Saved entries:
★ ★ ★

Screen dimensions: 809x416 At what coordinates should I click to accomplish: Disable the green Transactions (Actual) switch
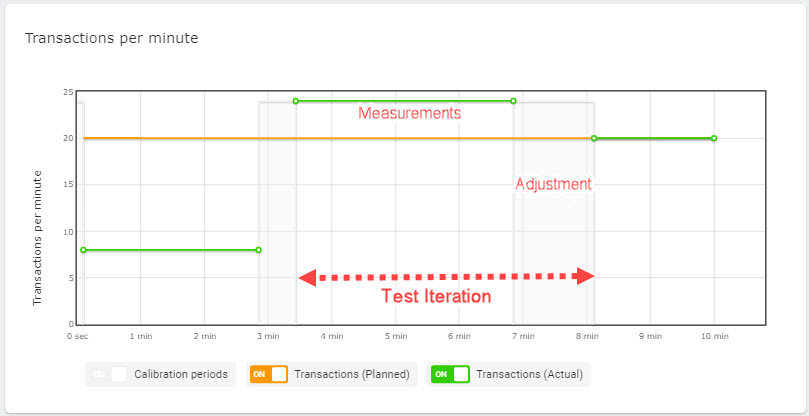[450, 375]
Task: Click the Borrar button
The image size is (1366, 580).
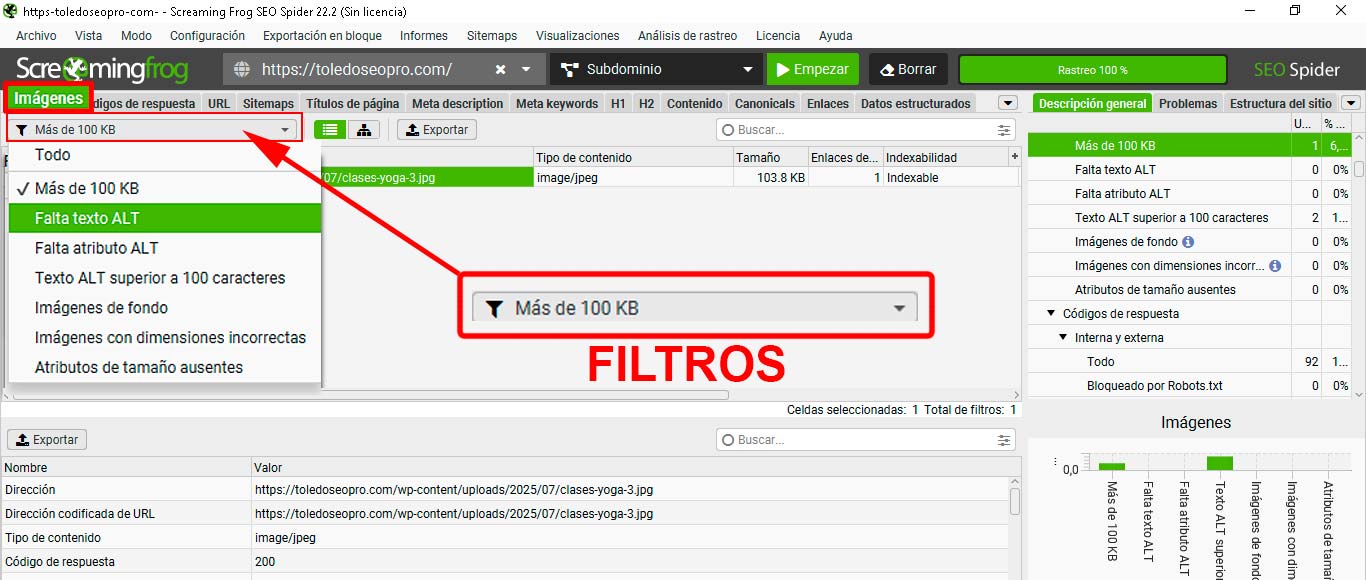Action: pyautogui.click(x=907, y=69)
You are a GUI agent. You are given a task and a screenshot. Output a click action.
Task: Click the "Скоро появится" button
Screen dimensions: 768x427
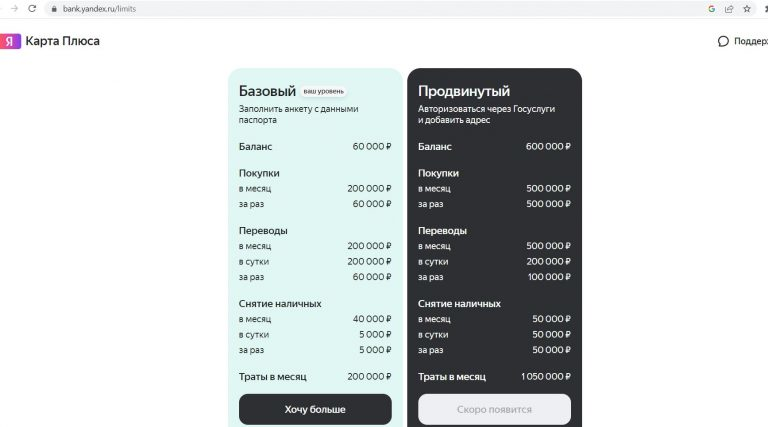(x=494, y=409)
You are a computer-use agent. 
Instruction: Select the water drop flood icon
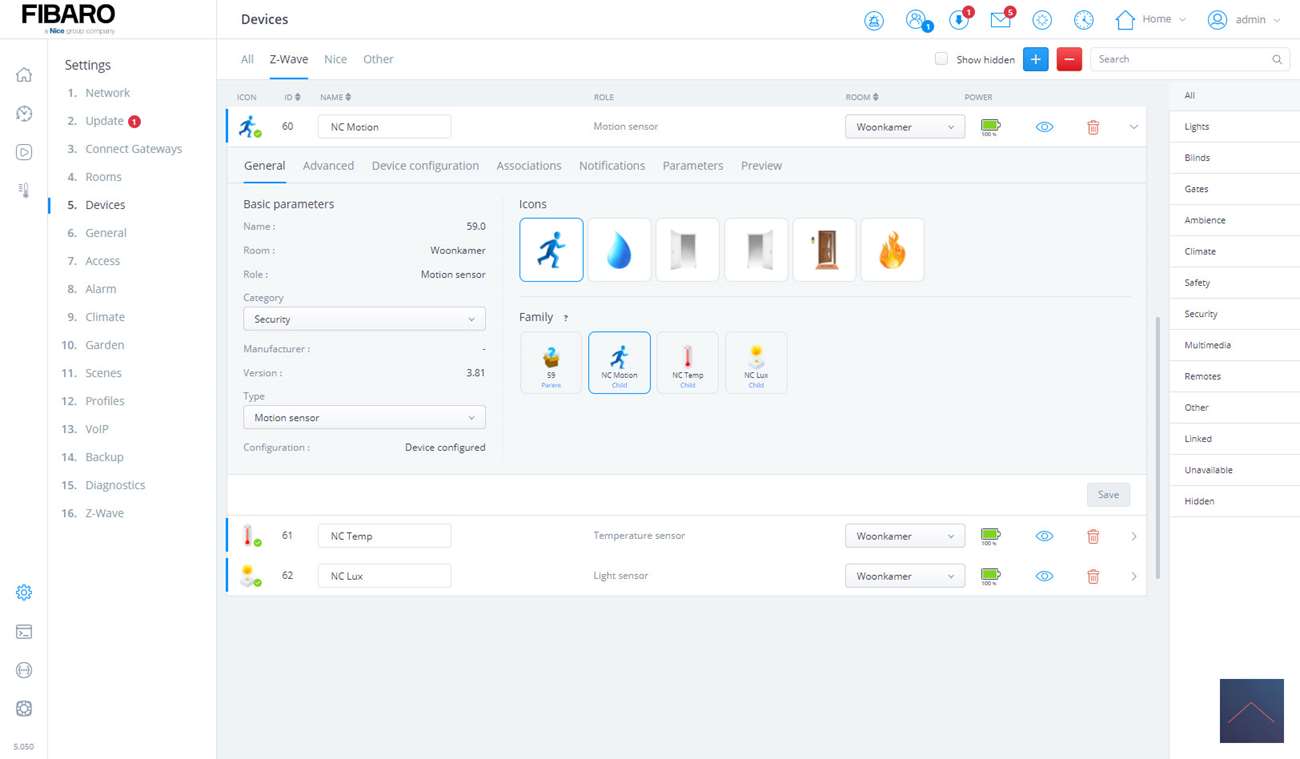click(619, 250)
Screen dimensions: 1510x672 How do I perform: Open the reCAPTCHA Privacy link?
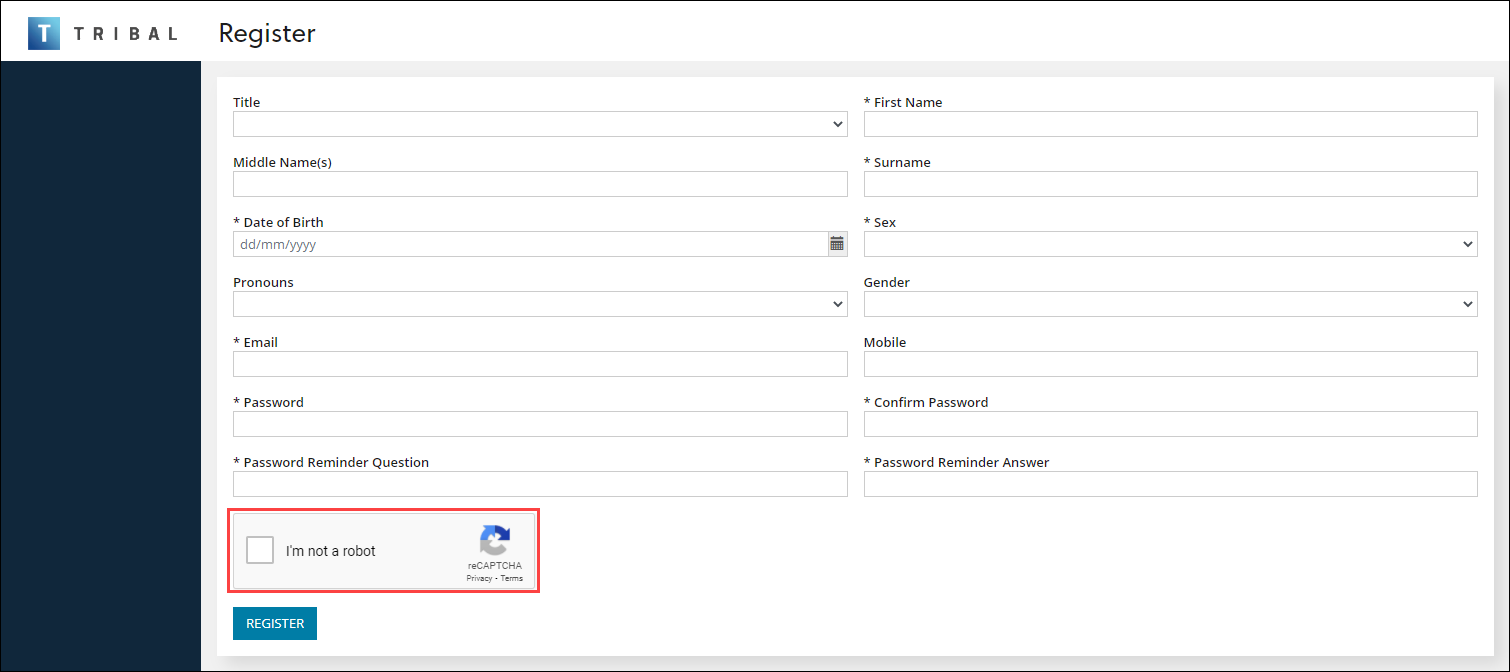479,578
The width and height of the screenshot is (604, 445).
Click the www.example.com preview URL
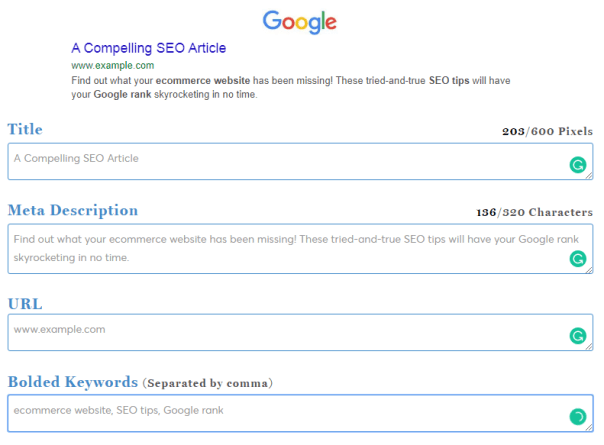click(113, 65)
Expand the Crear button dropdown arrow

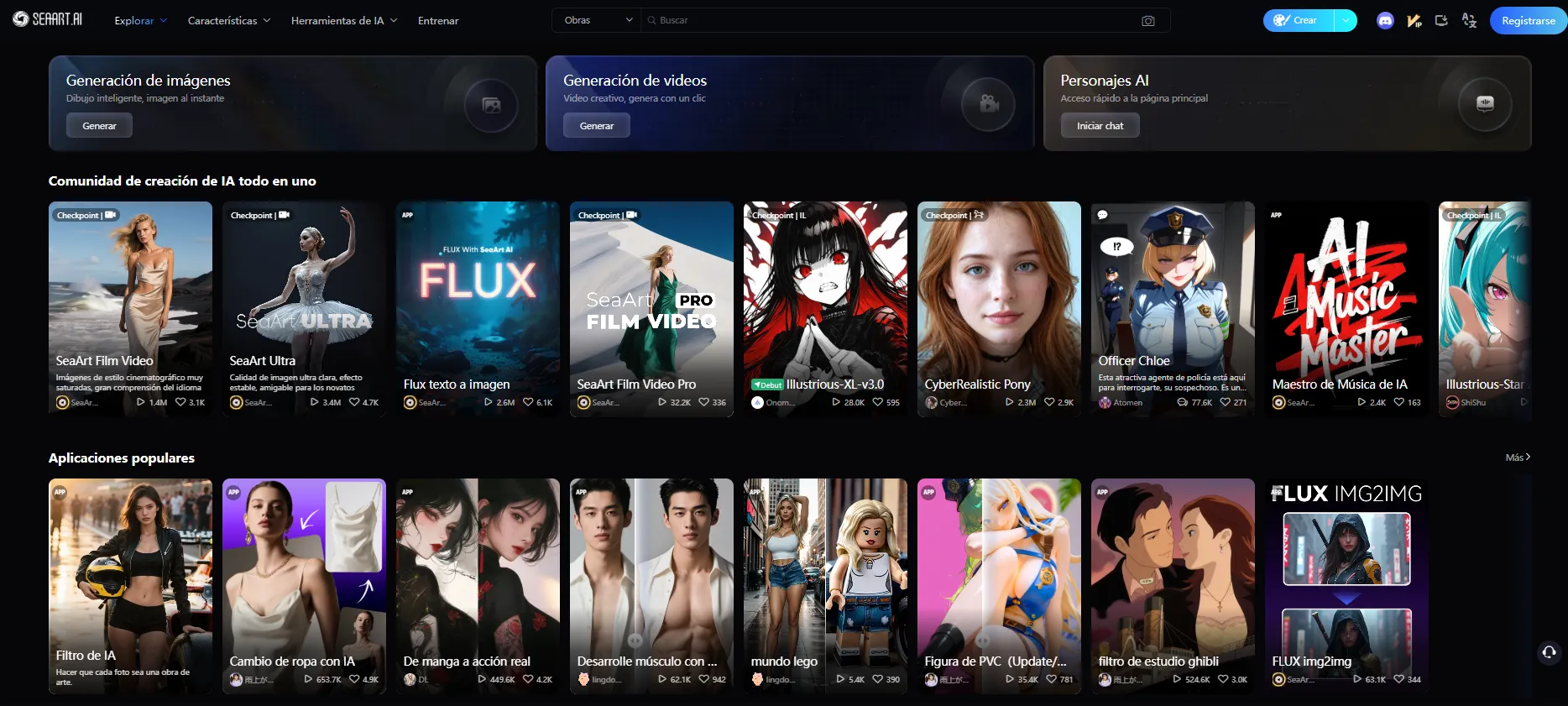click(1346, 20)
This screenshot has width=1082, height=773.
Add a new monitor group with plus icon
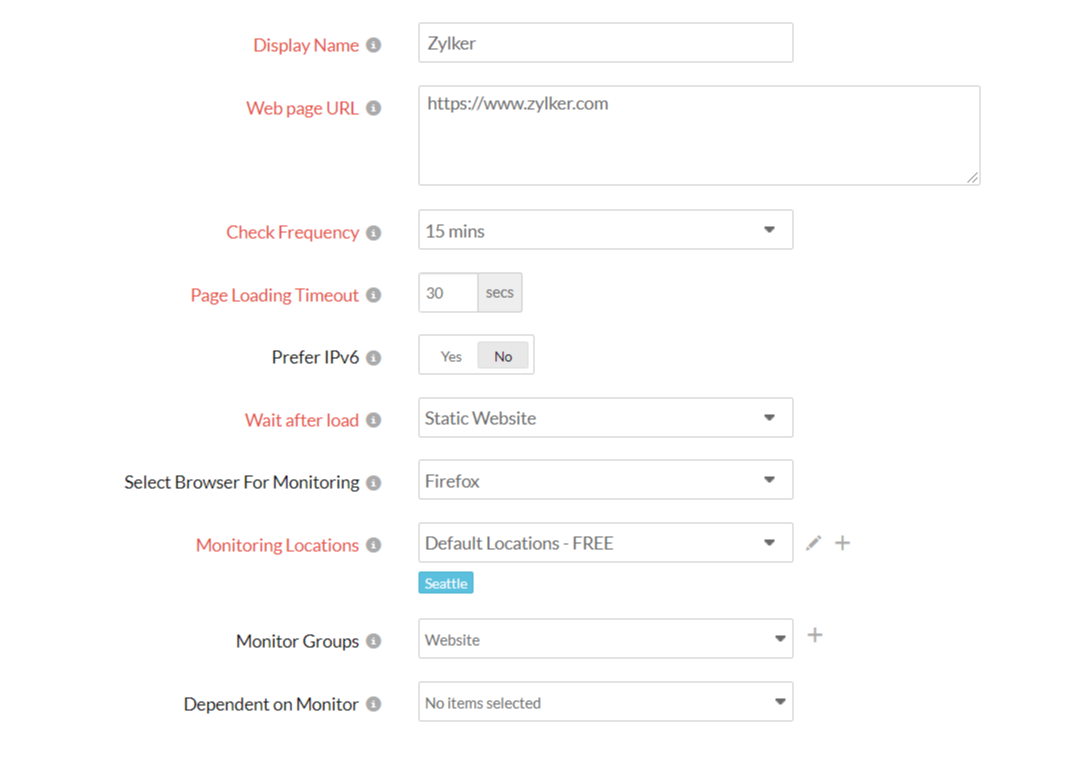815,635
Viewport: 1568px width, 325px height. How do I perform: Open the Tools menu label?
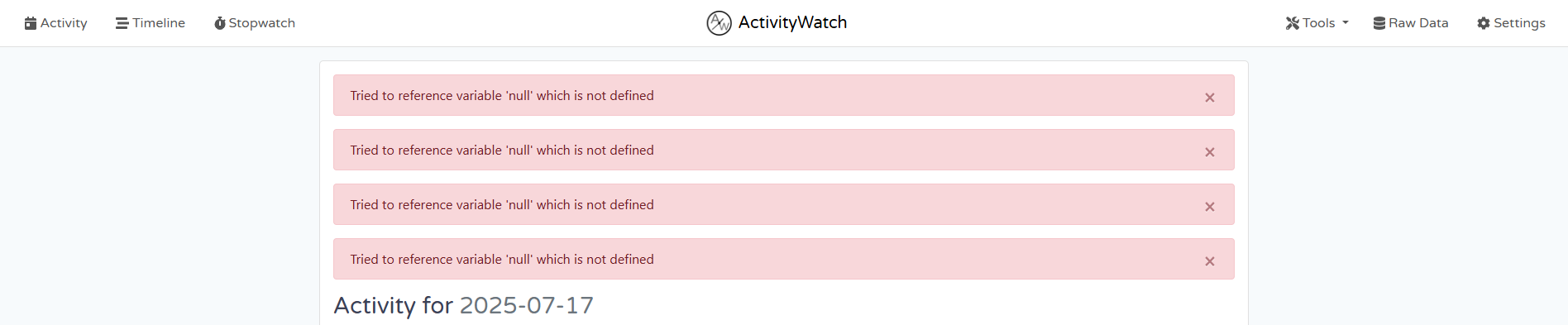1318,23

★ ★ ★

== Work to complete ==
Using the records above, extract exactly and only the lines from the one with "Screen dimensions: 768x427" through the final line, inclusive, leaving out pictures.

== Exercise response ==
Screen dimensions: 768x427
(x=494, y=409)
You are a computer-use agent. 
Instruction: Select the water drop flood icon
click(619, 250)
Screen dimensions: 1510x672 How do I perform: Open the reCAPTCHA Privacy link?
479,578
The width and height of the screenshot is (604, 445).
Click the www.example.com preview URL
click(113, 65)
Expand the Crear button dropdown arrow

click(1346, 20)
This screenshot has width=1082, height=773.
Add a new monitor group with plus icon
815,635
Viewport: 1568px width, 325px height. How do I perform: Open the Tools menu label?
1318,23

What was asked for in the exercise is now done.